PROBLEM STATEMENT | Count the lines below that carry the word "lighting". Answer with that number alone.

**** DATA PROVIDED ****

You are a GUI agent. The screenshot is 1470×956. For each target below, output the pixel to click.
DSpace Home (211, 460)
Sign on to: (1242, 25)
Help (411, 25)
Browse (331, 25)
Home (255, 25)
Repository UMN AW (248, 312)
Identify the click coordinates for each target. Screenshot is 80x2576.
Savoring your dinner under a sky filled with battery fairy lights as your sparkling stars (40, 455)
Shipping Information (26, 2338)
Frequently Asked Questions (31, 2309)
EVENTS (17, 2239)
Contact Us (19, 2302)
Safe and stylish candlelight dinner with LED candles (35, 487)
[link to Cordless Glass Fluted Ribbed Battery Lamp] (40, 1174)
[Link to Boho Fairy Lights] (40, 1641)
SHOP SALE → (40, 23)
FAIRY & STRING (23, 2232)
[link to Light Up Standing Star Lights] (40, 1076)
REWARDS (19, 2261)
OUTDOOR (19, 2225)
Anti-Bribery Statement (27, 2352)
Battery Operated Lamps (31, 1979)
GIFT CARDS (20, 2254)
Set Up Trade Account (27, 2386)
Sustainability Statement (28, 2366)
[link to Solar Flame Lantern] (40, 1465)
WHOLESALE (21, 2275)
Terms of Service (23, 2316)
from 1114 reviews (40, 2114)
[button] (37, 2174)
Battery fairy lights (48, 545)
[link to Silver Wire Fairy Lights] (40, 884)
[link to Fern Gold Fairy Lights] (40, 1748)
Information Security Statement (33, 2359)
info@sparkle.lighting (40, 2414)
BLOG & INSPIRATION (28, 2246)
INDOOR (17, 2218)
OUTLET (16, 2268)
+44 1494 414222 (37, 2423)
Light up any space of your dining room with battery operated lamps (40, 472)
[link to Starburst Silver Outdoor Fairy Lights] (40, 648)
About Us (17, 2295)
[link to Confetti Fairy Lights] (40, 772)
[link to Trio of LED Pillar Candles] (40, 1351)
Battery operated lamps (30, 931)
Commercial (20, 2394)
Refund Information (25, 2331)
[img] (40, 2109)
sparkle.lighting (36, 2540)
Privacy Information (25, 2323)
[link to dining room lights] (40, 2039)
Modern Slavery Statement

****

SOLUTION FOR THIS EXERCISE | 2